Капитан засмеялся, пролаял что-то в ответ Яну и, перегнувшись, начал орать на матросов. Те суетились у талей, явно готовились спускать шлюпку. Шлюпбалки заскрипели и развернулись, вынося шлюпку за борт. Матросы в вязаных шапочках, стукаясь веслами, уже лезли в нее.

— Он джентльмен… — обернулся Кауниц. — Он говорит, что, если у нас при себе нет денег, чтобы выплатить премию за спасение, он может подождать и возьмет нас на борт, как это называется? Авансом! В кредит!

Тали заскрипели, шлюпка поехала вдоль борта вниз, плюхнулась на воду.

Кауниц выдернул из полукобуры револьвер и выстрелил в воздух, раз и другой. Гвалт как ножом обрезало, стало так тихо, что было слышно, как сипит пар где-то в чреве парохода. Матросы застыли в шлюпке. Ян, сложив ладони рупором, ясно и четко начал говорить по-английски. И выразительно махнул рукой в сторону — скатертью, мол, дорога. Капитан пожал плечами, пароходный гудок негодующе взревел, замычали гневно быки на палубе, засвистели оскорбительно пассажиры. Через полчаса пароход виднелся только черной точкой на горизонте.

Кауниц сидел на мешке с диппочтой, подставив лицо Щепкину. Тот его брил опасной бритвой; в соленой воде мыло плохо мылилось, и Кауницу было больно, но он терпел.

Нил Семеныч надкусил лимон и выплюнул: кроме синопоких лимонов у них ничего не было. Бортпаек они оставили дома, для Маняши.

— Могли бы и пожрать что-нибудь попросить. Да и пресной воды мало… — пробурчал он. — Что же нам тут, посередине планеты, до скончания века жариться?

— Меня беспокоит другое, — умываясь, невозмутимо заметил Кауниц. — У них на борту радиостанция, антенну видели? Наверняка сейчас о нас уже болтают на все море! Могут явиться и совсем нежелательные субъекты!

— А они уже явились! — угрюмо сказал Щепкин, глядя в сторону.

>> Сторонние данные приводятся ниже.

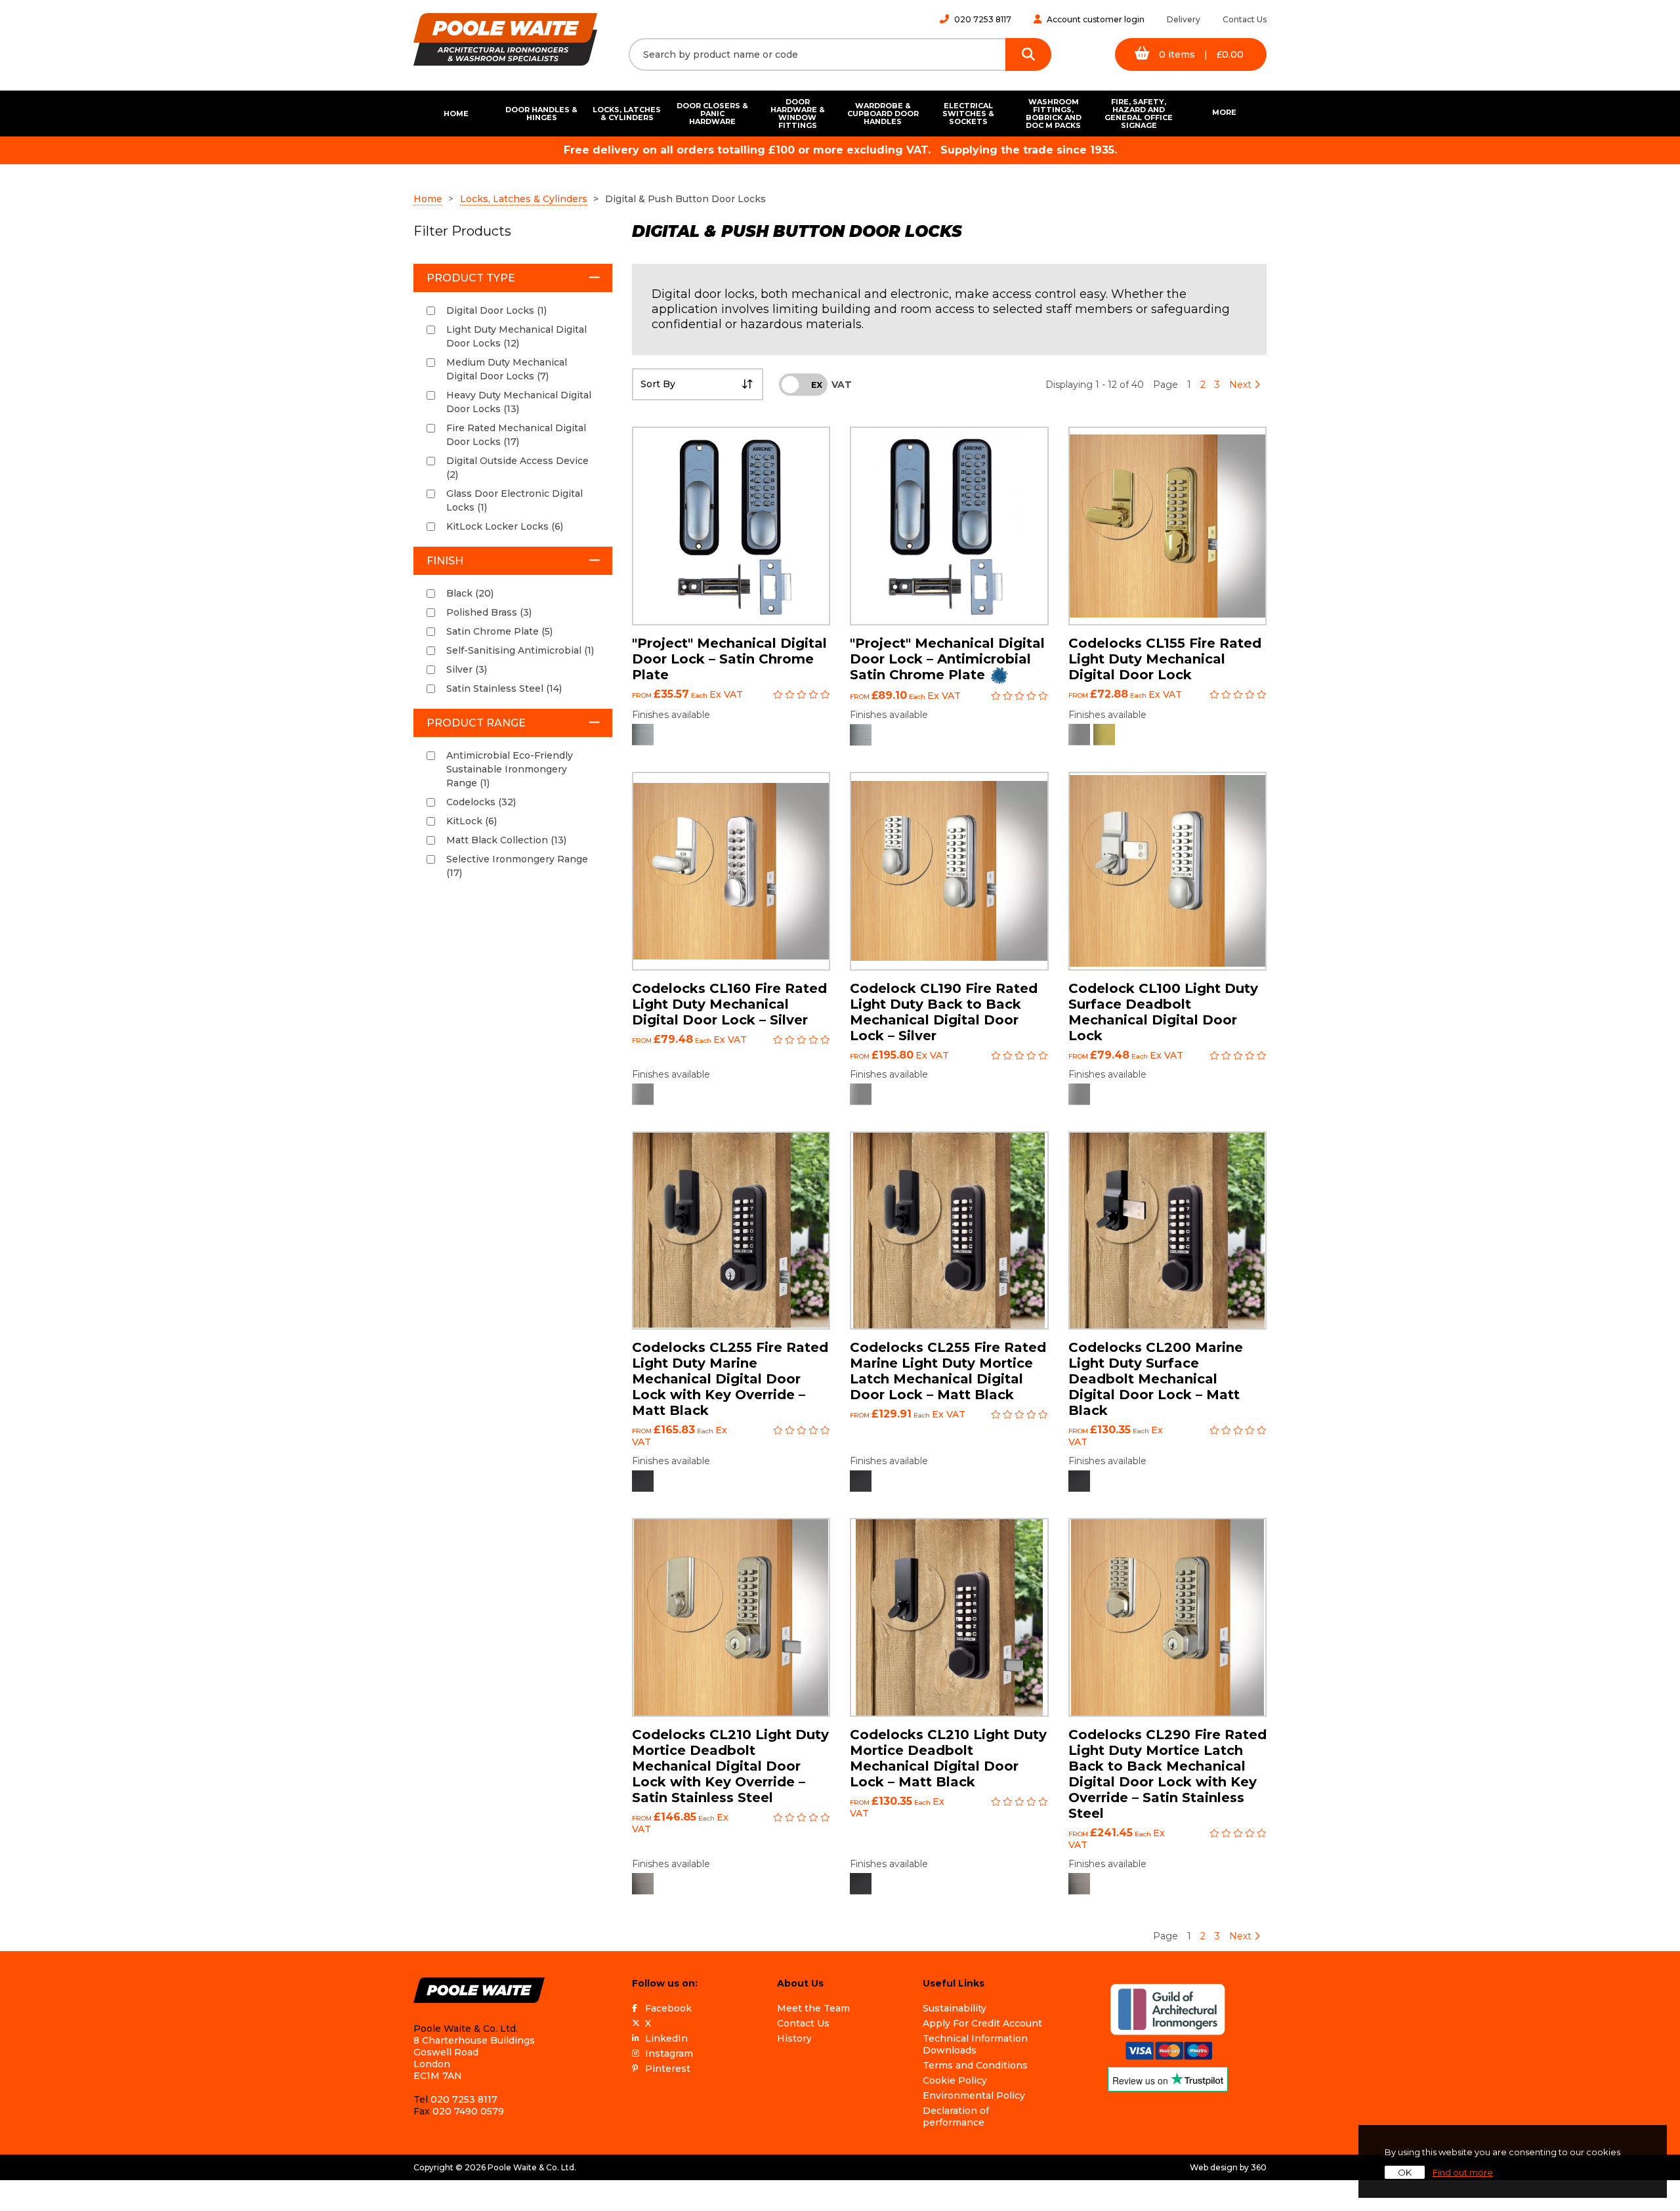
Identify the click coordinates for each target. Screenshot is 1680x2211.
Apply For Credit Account (982, 2023)
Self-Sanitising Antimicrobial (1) (520, 650)
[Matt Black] (643, 1481)
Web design (1214, 2167)
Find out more (1463, 2172)
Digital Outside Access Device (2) (517, 467)
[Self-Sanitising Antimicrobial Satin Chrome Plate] (861, 735)
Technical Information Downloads (975, 2044)
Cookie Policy (955, 2080)
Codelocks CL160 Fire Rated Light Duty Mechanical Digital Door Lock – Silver (729, 1004)
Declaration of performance (956, 2116)
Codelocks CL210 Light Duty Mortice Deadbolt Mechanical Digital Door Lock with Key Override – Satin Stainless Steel (730, 1766)
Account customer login (1095, 19)
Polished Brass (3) (489, 612)
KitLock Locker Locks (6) (504, 526)
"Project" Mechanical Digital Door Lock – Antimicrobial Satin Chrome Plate (947, 659)
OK (1405, 2172)
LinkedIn (666, 2038)
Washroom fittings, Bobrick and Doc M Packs (1054, 113)
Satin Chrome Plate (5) (499, 631)
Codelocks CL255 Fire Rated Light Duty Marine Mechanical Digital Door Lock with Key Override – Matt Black (730, 1378)
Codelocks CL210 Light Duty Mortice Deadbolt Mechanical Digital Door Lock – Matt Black (948, 1758)
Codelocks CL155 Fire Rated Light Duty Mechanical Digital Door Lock (1164, 659)
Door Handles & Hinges (541, 113)
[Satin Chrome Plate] (643, 735)
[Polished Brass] (1104, 735)
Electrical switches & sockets (968, 113)
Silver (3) (466, 669)
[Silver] (1079, 735)
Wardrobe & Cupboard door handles (883, 113)
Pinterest (667, 2068)
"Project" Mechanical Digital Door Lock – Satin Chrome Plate (729, 659)
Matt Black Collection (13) (506, 840)
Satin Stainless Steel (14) (504, 688)
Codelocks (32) (481, 802)
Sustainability (954, 2008)
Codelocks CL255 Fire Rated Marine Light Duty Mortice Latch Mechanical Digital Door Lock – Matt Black (948, 1370)
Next (1241, 384)
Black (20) (470, 593)
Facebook (668, 2008)
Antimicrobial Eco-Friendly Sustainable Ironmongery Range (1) (509, 769)
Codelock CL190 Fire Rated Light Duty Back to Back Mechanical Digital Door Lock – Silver (944, 1011)
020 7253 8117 (982, 19)
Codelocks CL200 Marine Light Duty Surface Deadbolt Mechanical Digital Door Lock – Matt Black (1155, 1378)
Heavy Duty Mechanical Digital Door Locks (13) (518, 402)
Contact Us (1245, 19)
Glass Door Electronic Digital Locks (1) (514, 500)
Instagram (669, 2053)
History (794, 2038)
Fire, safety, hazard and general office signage (1138, 113)
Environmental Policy (974, 2095)
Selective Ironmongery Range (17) (517, 866)
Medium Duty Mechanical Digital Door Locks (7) (506, 369)
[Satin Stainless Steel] (643, 1884)
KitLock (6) (471, 821)
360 (1259, 2167)
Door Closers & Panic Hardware (712, 113)
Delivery (1183, 19)
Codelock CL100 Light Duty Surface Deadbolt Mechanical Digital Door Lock (1163, 1011)
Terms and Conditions (975, 2065)
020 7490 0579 (468, 2111)
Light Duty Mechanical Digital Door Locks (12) (516, 336)
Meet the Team (813, 2008)
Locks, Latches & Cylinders (627, 113)
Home (456, 113)
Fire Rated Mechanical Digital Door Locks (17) (516, 435)
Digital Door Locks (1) (496, 310)
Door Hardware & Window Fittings (797, 113)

С юго-запада к ним выкатывался какой-то серый корабль. Судя по скорости, с которой он приближался, явно не пассажир-тихоход. Через пяток минут в бинокль можно было разглядеть, что это миноносец: низкий, с двумя приплюснутыми трубами, торпедными аппаратами на корме. Силуэт явно чужой — у нас на эскадре таких кораблей не было. Румынская королевская миноноска сюда забрела, или это англичане, как всегда, шастают вдали от своих берегов.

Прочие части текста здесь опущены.